Task goal:
Reproduce exactly the line with "Screen dimensions: 957x560" and every line that follows it below, up to and including the last one. Do not include pictures or anything else.

Dataset excerpts:
____________

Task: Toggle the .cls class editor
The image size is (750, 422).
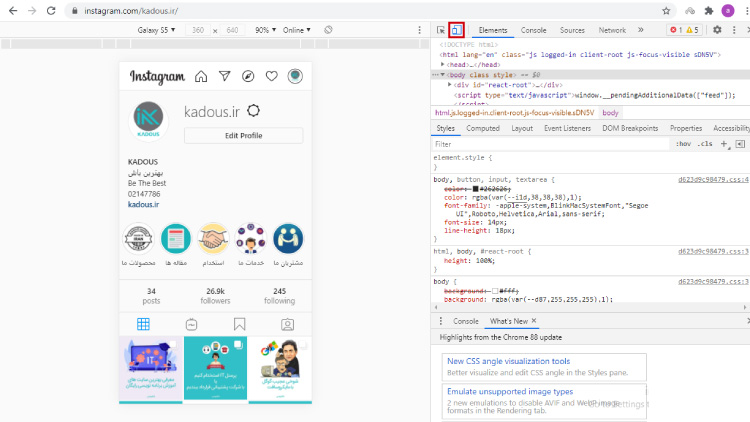Action: pyautogui.click(x=705, y=144)
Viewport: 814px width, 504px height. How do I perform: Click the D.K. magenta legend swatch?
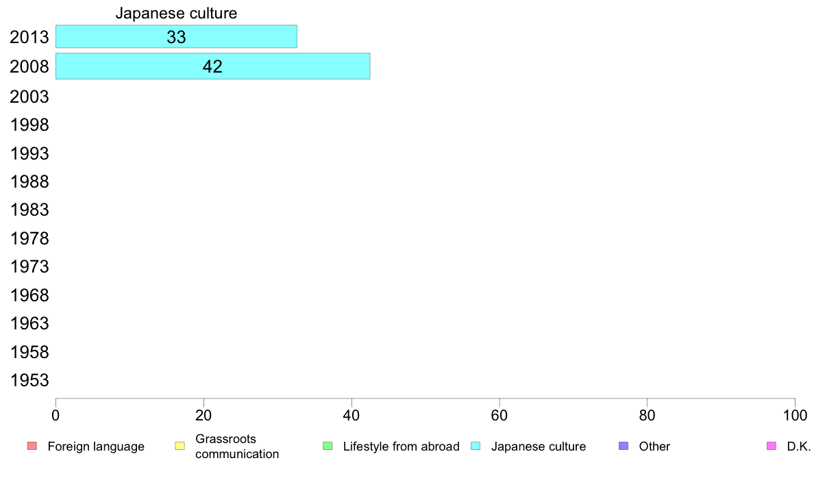(772, 446)
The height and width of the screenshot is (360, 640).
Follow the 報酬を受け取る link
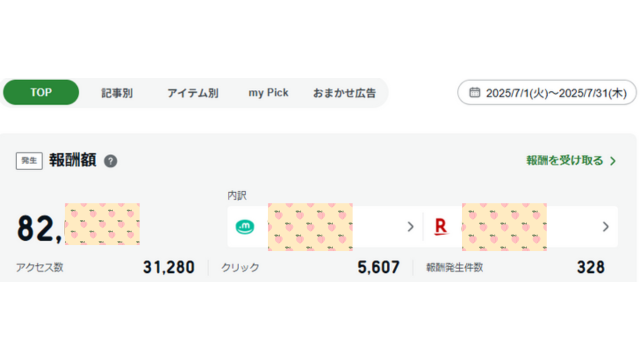pyautogui.click(x=565, y=160)
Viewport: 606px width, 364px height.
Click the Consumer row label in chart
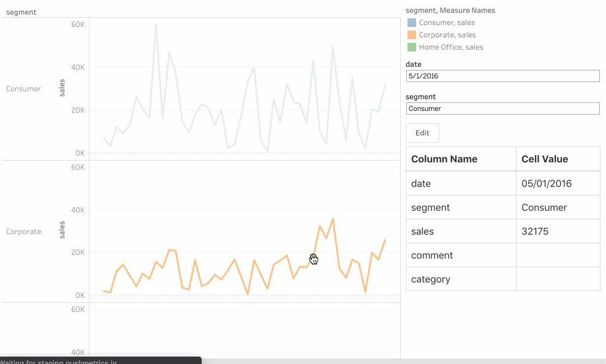[23, 89]
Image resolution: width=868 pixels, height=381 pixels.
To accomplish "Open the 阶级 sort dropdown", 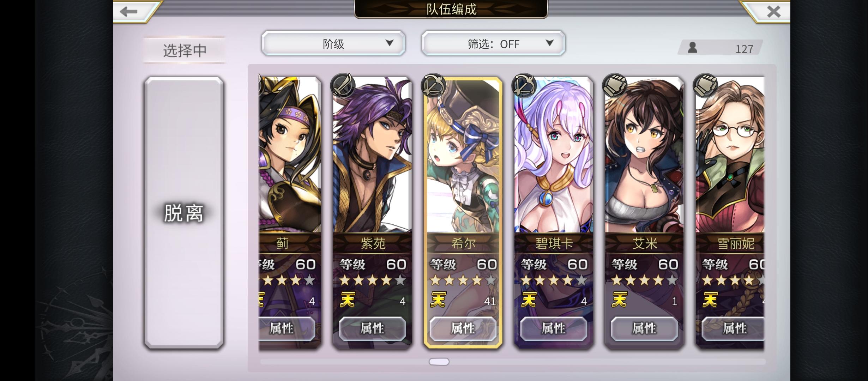I will pyautogui.click(x=333, y=43).
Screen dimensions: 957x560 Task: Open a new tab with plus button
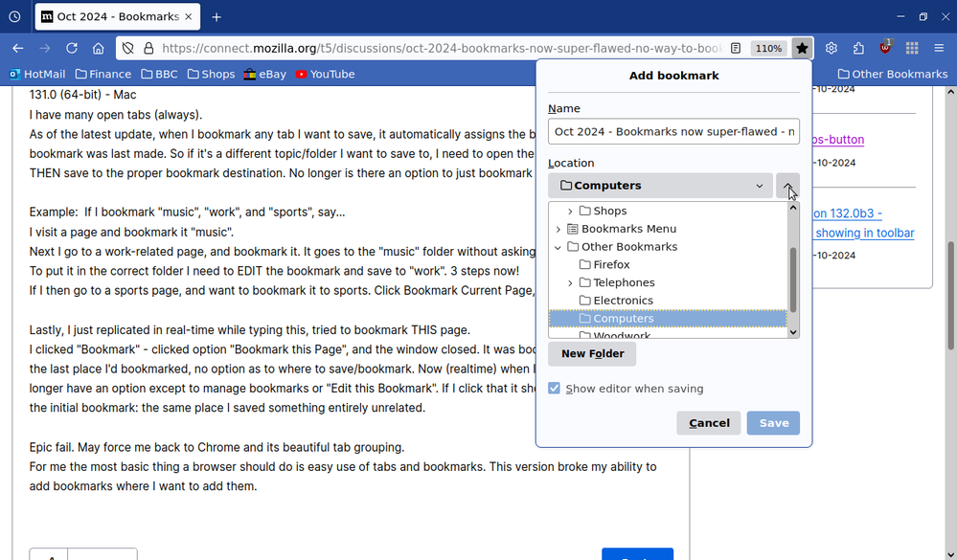point(216,16)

____________

Answer area:
Screen dimensions: 957x560 Task: Open a new tab with plus button
point(216,16)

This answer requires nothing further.